DEI Inc. v. Academic freedom

Reflecting on the shameful decision to fire an associate professor at Hamline University for showing pictures of Muhammad in an art history class, Anna Khalid and Jeffrey Snyder argue Chronicle of Higher Education That DEI, as it is incorporated into many universities (which they call “DEI Inc.) may pose a threat to academic freedom.

What is DEI Inc” Here is how they describe it:

DEI Inc. is a logic, a language, and a set of administrative principles and practices. The rationale is as follows: education is a product, students are consumers, and campus diversity is a customer-service problem that needs to be managed from the top down. (According to an article in “Chief Diversity Officer.” Diversity Officer Magazine,”best defined as a ‘change-management specialist.'”) DEI Inc. articulates a safety-and-security model of education that is highly attuned to harm and that blends respect for minority students with unwavering affirmation and validation.

Experience of living, The purpose-effect gap, petty aggression, Trigger warning, inclusive excellence. You know DEI Inc’s language when you hear it. It’s a combination of management-consultant buzzwords, social justice slogans, and “therapy speak.” DEI Inc. The standard package of administrative “initiatives” should also be familiar, from anti-racism training to bias-response teams and mandatory diversity statements for hiring and promotion.

Note their emphasis on how DEI programs are structured and managed, rather than on the purposes such programs ostensibly serve. Khalid and Snyder are not arguing against genuine efforts to bring diversity to college campuses and greater inclusion of people from different cultures or backgrounds.

As they discussed, what happened at Hamline was the natural consequence of creating and empowering DEI Inc. within a university campus. It is the result of policy and practice, not the end goal.

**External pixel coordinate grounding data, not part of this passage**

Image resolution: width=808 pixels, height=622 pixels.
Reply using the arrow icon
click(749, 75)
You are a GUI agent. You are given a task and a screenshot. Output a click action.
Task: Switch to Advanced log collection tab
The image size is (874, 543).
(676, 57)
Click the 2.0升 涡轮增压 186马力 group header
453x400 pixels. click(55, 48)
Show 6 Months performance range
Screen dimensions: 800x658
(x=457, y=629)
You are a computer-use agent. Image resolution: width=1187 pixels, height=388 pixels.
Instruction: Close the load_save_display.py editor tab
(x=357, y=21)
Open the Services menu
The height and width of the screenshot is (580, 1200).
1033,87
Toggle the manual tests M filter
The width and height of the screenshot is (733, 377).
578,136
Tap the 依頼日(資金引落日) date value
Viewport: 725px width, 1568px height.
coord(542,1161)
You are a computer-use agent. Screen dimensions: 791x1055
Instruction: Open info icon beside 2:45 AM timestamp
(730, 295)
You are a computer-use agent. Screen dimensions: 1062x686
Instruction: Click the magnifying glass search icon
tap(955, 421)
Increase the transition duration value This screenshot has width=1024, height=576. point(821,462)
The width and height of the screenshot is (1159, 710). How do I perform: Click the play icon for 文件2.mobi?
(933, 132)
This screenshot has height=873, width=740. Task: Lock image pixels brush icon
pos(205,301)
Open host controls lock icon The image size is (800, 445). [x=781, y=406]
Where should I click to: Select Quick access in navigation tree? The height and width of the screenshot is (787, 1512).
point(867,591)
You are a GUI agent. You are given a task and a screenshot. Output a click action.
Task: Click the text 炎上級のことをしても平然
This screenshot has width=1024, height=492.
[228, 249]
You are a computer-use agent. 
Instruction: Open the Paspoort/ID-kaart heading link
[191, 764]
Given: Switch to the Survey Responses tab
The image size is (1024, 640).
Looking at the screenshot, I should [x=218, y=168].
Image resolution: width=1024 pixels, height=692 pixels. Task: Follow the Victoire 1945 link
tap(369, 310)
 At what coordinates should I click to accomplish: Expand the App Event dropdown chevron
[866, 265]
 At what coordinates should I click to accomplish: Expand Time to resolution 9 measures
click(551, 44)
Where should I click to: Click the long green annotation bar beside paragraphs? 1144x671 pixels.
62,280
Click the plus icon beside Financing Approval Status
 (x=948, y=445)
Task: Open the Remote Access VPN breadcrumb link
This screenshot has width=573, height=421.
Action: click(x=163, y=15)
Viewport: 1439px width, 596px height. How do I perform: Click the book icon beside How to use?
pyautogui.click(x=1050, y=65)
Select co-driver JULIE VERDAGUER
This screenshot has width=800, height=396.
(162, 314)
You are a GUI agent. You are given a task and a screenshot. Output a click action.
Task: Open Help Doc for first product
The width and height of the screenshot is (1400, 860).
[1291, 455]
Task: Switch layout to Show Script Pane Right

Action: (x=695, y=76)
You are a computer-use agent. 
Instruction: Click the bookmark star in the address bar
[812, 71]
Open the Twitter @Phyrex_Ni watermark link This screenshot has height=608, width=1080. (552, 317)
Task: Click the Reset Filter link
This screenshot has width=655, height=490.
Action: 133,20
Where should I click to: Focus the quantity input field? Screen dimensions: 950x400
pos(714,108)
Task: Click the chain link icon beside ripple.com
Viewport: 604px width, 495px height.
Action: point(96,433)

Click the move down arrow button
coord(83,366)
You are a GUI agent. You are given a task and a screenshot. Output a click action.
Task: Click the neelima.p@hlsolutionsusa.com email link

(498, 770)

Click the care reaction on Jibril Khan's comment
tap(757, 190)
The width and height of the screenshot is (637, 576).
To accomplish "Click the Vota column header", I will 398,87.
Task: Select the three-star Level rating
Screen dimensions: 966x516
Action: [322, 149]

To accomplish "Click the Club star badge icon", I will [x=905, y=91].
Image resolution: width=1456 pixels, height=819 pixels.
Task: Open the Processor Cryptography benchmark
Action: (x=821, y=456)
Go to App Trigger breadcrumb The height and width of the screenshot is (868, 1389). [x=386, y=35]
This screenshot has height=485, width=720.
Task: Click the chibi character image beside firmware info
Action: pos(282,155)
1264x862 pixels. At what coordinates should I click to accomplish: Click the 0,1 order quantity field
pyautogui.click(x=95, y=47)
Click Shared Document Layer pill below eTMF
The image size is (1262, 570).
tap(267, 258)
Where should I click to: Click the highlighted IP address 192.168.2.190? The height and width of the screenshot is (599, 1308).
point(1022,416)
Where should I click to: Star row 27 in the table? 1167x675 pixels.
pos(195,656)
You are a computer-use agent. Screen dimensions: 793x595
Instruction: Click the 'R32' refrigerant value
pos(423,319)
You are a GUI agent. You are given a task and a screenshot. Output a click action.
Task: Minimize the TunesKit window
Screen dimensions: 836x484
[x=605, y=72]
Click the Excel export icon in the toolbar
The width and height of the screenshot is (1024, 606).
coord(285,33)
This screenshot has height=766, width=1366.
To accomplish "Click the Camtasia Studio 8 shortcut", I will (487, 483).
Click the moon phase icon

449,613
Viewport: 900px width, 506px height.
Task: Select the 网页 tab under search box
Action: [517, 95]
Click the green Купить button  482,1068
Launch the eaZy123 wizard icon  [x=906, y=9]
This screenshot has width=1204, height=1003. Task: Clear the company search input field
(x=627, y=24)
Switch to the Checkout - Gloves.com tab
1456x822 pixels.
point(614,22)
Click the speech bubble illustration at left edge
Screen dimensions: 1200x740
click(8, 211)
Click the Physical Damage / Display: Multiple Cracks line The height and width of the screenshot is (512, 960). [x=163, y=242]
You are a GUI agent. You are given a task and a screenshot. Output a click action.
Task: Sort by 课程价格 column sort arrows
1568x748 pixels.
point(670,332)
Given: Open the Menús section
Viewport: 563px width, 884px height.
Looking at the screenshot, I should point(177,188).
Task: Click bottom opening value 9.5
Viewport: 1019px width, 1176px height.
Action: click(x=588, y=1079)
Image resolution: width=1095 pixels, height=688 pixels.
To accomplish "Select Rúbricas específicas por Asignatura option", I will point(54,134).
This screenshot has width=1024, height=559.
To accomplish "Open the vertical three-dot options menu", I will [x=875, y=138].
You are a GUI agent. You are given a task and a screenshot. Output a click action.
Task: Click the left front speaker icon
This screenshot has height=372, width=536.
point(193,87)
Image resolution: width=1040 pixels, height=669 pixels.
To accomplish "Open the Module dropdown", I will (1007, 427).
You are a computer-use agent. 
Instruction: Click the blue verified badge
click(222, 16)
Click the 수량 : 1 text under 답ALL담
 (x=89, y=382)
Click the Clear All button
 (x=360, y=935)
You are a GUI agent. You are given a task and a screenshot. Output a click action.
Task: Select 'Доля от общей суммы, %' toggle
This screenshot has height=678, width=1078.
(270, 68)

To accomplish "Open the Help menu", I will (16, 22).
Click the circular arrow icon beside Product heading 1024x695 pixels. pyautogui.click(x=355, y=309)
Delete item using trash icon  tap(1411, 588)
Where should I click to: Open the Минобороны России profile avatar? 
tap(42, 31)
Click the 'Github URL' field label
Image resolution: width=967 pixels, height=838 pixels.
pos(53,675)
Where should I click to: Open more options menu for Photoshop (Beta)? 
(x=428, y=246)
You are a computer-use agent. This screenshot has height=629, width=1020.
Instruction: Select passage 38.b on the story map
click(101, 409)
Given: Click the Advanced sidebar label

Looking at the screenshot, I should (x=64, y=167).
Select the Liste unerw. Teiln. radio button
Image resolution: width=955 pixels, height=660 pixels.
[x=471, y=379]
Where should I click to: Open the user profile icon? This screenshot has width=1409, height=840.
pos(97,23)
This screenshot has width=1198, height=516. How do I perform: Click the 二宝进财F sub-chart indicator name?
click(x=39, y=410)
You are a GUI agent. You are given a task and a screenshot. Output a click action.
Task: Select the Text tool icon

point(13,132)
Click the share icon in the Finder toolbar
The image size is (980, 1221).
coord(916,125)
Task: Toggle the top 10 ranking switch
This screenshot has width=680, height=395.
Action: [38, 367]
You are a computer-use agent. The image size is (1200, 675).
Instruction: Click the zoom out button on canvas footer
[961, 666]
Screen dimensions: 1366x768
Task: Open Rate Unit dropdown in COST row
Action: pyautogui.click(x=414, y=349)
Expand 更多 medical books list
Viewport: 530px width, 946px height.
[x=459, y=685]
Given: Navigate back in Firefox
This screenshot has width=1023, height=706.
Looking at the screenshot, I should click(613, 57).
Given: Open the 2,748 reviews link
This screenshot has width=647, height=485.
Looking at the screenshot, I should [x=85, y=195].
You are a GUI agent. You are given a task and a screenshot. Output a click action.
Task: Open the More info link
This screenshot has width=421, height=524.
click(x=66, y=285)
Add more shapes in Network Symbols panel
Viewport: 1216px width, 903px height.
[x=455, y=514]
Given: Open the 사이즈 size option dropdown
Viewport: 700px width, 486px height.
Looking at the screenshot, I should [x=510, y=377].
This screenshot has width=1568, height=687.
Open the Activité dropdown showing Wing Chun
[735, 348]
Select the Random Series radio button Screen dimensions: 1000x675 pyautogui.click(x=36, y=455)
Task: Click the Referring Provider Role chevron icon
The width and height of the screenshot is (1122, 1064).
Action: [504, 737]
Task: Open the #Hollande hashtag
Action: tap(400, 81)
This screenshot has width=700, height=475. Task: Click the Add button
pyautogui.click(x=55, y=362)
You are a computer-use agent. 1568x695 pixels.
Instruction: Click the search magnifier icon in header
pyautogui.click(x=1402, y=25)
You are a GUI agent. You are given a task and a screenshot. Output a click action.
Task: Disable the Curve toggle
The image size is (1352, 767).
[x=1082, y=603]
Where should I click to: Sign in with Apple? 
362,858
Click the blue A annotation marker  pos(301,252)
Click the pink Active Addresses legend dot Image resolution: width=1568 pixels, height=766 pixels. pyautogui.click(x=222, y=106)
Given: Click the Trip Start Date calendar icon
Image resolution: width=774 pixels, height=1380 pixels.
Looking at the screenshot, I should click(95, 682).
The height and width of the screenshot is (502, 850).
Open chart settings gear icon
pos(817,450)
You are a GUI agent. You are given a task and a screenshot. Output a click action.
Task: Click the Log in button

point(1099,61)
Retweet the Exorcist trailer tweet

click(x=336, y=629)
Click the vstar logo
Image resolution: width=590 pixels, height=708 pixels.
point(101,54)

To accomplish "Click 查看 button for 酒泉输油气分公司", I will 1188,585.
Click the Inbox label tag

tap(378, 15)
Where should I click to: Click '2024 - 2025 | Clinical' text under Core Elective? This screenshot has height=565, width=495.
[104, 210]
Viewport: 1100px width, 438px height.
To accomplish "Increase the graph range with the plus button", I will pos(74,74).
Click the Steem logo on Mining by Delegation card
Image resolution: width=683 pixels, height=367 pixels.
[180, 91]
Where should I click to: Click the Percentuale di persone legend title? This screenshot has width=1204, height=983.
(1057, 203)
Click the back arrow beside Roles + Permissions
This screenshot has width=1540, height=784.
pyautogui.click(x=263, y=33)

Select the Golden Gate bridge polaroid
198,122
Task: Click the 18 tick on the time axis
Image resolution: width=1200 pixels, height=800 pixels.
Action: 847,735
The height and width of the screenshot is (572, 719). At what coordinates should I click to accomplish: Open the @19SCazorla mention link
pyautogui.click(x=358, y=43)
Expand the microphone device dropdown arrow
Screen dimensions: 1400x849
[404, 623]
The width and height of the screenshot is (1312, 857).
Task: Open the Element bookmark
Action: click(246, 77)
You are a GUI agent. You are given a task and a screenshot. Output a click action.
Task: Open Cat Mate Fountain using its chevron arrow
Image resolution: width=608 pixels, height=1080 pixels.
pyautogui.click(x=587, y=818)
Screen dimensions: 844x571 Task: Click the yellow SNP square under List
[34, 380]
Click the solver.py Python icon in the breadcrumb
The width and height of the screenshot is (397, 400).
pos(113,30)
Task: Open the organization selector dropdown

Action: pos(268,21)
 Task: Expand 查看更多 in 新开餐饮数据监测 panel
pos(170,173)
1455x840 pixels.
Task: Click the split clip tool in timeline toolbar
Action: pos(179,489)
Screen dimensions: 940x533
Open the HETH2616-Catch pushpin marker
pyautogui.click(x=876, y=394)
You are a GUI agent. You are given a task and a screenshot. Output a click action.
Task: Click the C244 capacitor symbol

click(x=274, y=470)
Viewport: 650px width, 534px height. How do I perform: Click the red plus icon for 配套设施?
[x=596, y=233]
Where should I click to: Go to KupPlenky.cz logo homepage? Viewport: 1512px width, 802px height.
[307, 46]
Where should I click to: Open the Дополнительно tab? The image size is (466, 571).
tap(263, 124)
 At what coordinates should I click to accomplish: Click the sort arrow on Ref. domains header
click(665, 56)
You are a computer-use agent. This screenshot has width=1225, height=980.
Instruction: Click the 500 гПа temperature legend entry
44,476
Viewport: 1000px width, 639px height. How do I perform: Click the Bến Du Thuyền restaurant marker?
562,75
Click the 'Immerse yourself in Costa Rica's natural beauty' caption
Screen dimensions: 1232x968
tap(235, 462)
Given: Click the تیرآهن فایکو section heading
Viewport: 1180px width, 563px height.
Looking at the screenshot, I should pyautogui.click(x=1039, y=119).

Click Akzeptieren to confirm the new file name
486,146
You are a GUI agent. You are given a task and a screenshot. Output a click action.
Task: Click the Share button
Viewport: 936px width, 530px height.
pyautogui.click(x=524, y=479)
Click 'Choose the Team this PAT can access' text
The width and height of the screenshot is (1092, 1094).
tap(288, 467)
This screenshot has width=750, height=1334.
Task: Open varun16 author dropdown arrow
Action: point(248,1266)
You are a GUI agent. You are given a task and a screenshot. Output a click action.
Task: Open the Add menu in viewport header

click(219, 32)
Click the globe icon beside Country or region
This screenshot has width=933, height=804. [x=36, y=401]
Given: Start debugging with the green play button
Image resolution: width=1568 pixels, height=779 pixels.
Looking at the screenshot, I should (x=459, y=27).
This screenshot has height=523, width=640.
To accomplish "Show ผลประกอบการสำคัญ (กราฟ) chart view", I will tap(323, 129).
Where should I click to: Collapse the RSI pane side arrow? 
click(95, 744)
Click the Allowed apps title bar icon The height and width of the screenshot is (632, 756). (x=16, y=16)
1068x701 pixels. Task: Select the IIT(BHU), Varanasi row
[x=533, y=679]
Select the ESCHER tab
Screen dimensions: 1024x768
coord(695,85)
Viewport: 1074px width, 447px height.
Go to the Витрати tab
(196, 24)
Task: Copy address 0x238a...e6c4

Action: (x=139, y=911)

But lest anyone think this is a “right-wing” indictment of diversity as a goal, Khalid and Snyder also criticize “anti-awakening” efforts from the right:

Censorship of ideas because students of particular political beliefs may commit crimes is precisely what is happening across the country with anti-critical-race-theory laws. The concept of harm is central to these “divisive concept” laws, which Trump has used as a template for the now-repealed 2020 Executive Order 13950. Among the things prohibited in this EO was that “any person should experience discomfort, guilt, distress, or any other form of emotional distress because of his race or sex.” Those white students can stop discussing “white privilege.” And “structural disparities” because they make them uncomfortable are the most serious affronts to academic freedom. Laws such as Florida’s “Stop Walk Act” underscore that policies based around harm-avoidance in the classroom are educational ends.

Any agenda, ideology, or institutional assumption that students must be protected from ideas that might make them uncomfortable is a threat to academic freedom.

As they conclude:

To protect high-quality education that robustly and accurately communicates our disciplines and fields, academic freedom must be vigorously defended. Students, DEI administrators, and other campus stakeholders should understand that professors Have the right to decide what and how Teaching based on their academic skills and their educational goals. They should also know that there is no academic freedom Apart from academics responsibility Academic freedom is not a gag or a license to teach Whatever material suits our fancy. Furthermore, when thorny issues regarding classroom instruction arise, it is our responsibility to listen to students’ concerns and take them seriously. This does not mean that students should be able to determine the curriculum.

The Hamline case should serve as a wake-up call to anyone concerned with classroom teaching, critical thinking, and the future of higher education. Some may see this controversy as an exception or an outlier. It doesn’t. It is DEI Inc. A glimpse into how academic freedom is being eroded. Let’s not forget that it took a sustained, high-publicized outpouring of resistance, not to mention a lawsuit, for Hamline to soften charges of “Islamophobia” against Prater and affirm his commitment to academic freedom.

When institutions proclaim that academic freedom and inclusion coexist in a kind of synergistic harmony, they are trafficking in PR-driven wishful thinking. In the most difficult cases, there is no way to maintain the “everyone is welcome” brand of inclusivity while protecting academic freedom. Instead, we should turn to the wise words of former University of Chicago President Hannah Holborn Gray: “The purpose of education is not to make people comfortable, it is to make them think.”